Édition Privée (p. 81-82).


XXIII.



CAROLINE, celle des bessonnes mariée à Tit Toine St-Onge, suivit la loi commune. Elle travailla aux champs avec son mari et éleva une famille. Comme sa mère, elle eut trois garçons et deux filles. Le matin, elle attachait les plus jeunes au pied de sa couchette et amenait les aînés avec elle, afin d’aider à la besogne.

Brusquement, elle fut prise de consomption galopante. Mâço et la Scouine vinrent la voir. Elle était au plus mal. Son mari devenant veuf se remarierait pour sûr, et cette idée d’une belle-mère pour ses enfants la tourmentait, l’obsédait.

— Si je meurs, mangez toutes les confitures, leur recommanda-t-elle, un après-midi qu’ils entouraient son lit.

Elle mourut deux jours plus tard.

Pendant une semaine, la Scouine eut charge de la maison. Comme les petits pleuraient, elle les conduisit dans la chambre mortuaire, et leur montrant dans la bière la forme maintenant immobile de celle qu’ils avaient appelé maman :

— Si vous n’êtes pas sages, votre mère viendra vous tirer les orteils la nuit, affirma-t-elle.
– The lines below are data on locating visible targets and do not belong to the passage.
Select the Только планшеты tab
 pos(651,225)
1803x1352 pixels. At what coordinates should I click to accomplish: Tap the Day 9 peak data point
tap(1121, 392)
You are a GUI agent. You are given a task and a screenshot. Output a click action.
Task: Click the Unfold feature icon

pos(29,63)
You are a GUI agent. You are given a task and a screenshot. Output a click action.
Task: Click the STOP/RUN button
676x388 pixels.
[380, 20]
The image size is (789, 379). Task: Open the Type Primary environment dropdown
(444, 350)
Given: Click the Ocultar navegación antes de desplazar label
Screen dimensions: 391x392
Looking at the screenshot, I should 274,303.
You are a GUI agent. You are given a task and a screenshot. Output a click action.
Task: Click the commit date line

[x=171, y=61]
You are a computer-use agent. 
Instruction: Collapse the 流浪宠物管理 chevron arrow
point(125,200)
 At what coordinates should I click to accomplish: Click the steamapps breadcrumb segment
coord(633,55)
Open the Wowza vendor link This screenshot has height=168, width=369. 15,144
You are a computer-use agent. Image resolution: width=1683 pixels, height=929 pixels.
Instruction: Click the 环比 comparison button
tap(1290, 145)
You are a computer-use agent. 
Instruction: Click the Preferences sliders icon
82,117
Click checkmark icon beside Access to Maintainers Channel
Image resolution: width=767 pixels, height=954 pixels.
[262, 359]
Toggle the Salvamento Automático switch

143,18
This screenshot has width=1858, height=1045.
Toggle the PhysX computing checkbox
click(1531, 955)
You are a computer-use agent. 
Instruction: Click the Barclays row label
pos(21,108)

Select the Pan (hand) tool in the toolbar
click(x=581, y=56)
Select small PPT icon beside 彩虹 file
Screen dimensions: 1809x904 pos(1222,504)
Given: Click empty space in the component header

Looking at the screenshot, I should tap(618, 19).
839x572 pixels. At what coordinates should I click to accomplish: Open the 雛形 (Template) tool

Terrifiés par cette menace, les orphelins se tinrent cois, pleurant silencieusement, craignant que celle qui les avait aimés ne leur fit du mal. Comme un hôte malfaisant qui se glisse sous un toit, la peur était entrée dans leur cerveau, y battait la charge, faisait des courses folles, fouettait ces jeunes êtres sans défense. Elle les harcelait la journée, et le soir venu, ils n’osaient dormir. Infiniment malheureux, la solitude et les ténèbres les affolaient. Leurs pieds nus effleuraient nerveusement le plancher et dans leur couche, ils se recroquevillaient, se serraient en rond les uns contre les autres dans une attente angoissante. Épouvantés, ils ne pouvaient fermer les yeux et soudain, éclataient en sanglots.

St-Onge, le veuf, fit dignement les choses. Il commanda des funérailles de première classe et retint le corbillard à deux chevaux.

De retour à la maison, la Scouine s’empressait d’aller raconter à la mère Lecomte la pompe de la cérémonie.

— Un beau service, mame Lecomte, un chariot haut comme un voyage de foin.

Et elle accumulait les détails, s’animant, bavardant, gonflée d’orgueilleuse satisfaction. Et voilà qu’elle salivait, que ses grosses lèvres épaisses, lançaient jusque dans la figure de la vieille femme de petits grains humides que celle-ci essuyait avec son tablier bleu. Toute glorieuse, la Scouine déclarait :

— M’sieu l’curé a dit qu’il avait jamais vu d’aussi beau cercueil dans son église, jamais vu d’aussi beau cercueil.